A $1,000 par value bond with seven years left to maturity has a 9 percent coupon rate (paid semiannually) and is selling for $945.80. What is its yield to maturity? (An equation is sufficient.)

Answer 1

Yield to Maturity is the rate at which Present of value of all cash inflows bond equal to Bond value at present i.e sale price of bond.

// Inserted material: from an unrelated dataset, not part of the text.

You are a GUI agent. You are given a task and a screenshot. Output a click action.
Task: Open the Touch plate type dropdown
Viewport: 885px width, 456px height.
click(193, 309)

We have following information-

Par value (FV) ) = $ 1,000

Coupon rate = 9 %

Coupon rate semi annual = 0.09/2 = 0.045

Semi annual coupon amount = 1000*0.045 = $ 45

Maturity = 7 years

Semi annual period (n) = 7*2 = 14

Selling Price of Bond (BV) = $ 945.80

YTM = Y

To calculate YTM we will use following equation

$BV = C \sum_{n=1}^{n}\frac{1}{(1+Y)^{n}} + \frac{FV}{(1+Y)^{n}}$

where,

C = semi annual coupon

Y = YTM

n= no. of semi annual period

BV = Bond value today

FV = Par value of Bond

To calculate YTM manually, we need to refer Present value Interest Annuity Table (PVIAF(%,n) and Present value Interest factor table (PVIF(%,N)

$\sum_{n=1}^{n}\frac{1}{(1+Y)^{n}} = PVIAF(Y,n)$

$\frac{1}{(1+Y)^{n}} = PVIF(Y,n)$

Thus, we can write above equation in following manner-

$BV = C\times PVIAF(Y,n) + FV\times PVIF(Y,n)$

Now, to solve this we need to choose two random rates in such manner that PV of cash inflows with higher rate is less than Bond selling price and with Lower rate PV of cash inflows is greater than selling price.

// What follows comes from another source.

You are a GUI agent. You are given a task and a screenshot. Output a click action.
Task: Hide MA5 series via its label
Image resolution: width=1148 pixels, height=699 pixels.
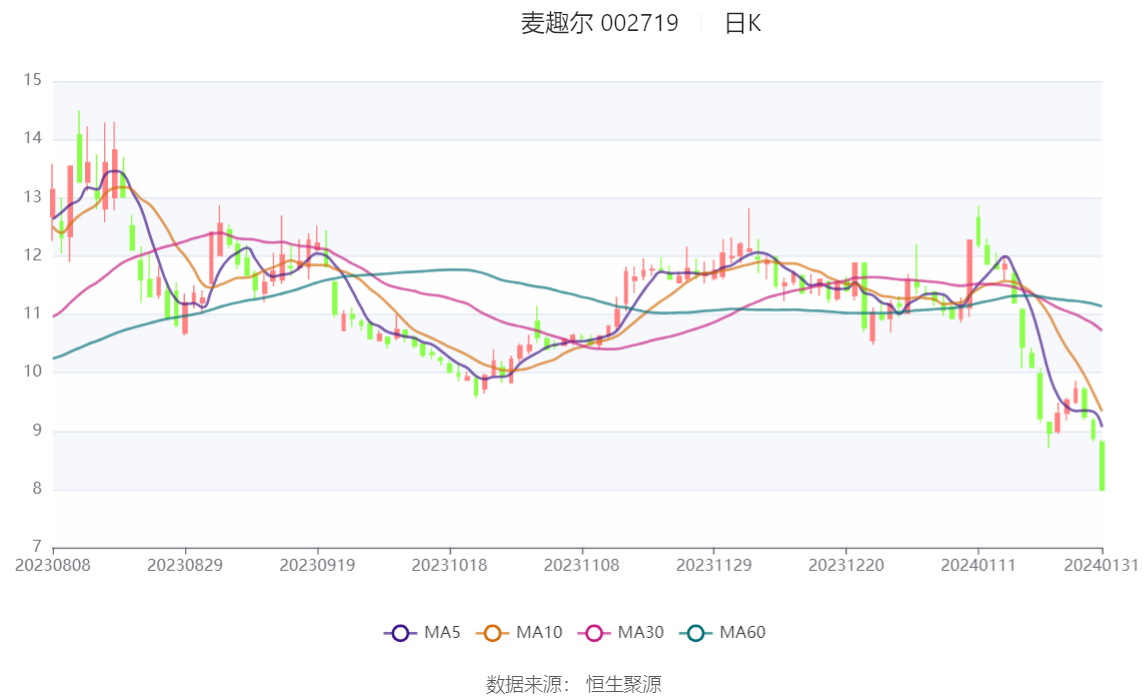(442, 632)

Tips for choosing random rate-

The Bond Price is equal to its Par value when coupon rate is equal to yield to maturity rate

The Bond Price is less than its par value when coupon rate is less than YTM and vice versa.

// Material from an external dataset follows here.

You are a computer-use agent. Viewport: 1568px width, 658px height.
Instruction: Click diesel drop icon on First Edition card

In our case, Selling Price Bond is less than the Par value. Therefore, two random rates higher than coupon rate.

Let's select 6% and 5% -

using below interest factor we calculate the Bond value.

PVAIF(6%,14) = 9.2950

PVAIF(5%,14) = 9.8986

PVIF(6%.14) = .44230

PVIF(5%,14) = .50507

Now putting the values in equation for Y = 6%

$BV = 45 \times 9.2950 + 1,000\times 0.44230$

$BV = 860.575$

Thus BV at Y=6% is $ 860.575

putting the values in equation for Y=5%

$BV = 45\times9.8986 + 1,000 \times0.50507$

$BV = 950.507$

Thus, BV at Y=5% is $ 950.507

Now to calculate YTM(Y) rate in above case, use following formula

$Y = Lower rate + \frac{BV at lower rate - Sale Price}{BV at lower rate - BV at higher rate}$

Y = 5% + (950.507 - 945.80)/(950.507 - 860.75)

Y = 5% + 4.707/89.757

Y = 5.05 % (semi annual)

Thus, Annual YTM rate would be 5.05*2 = 10.1% pa.

Please note -

we can also calculate YTM rate using excel . to calculate YTM in excel use "=irr" formula selecting all cash inflows.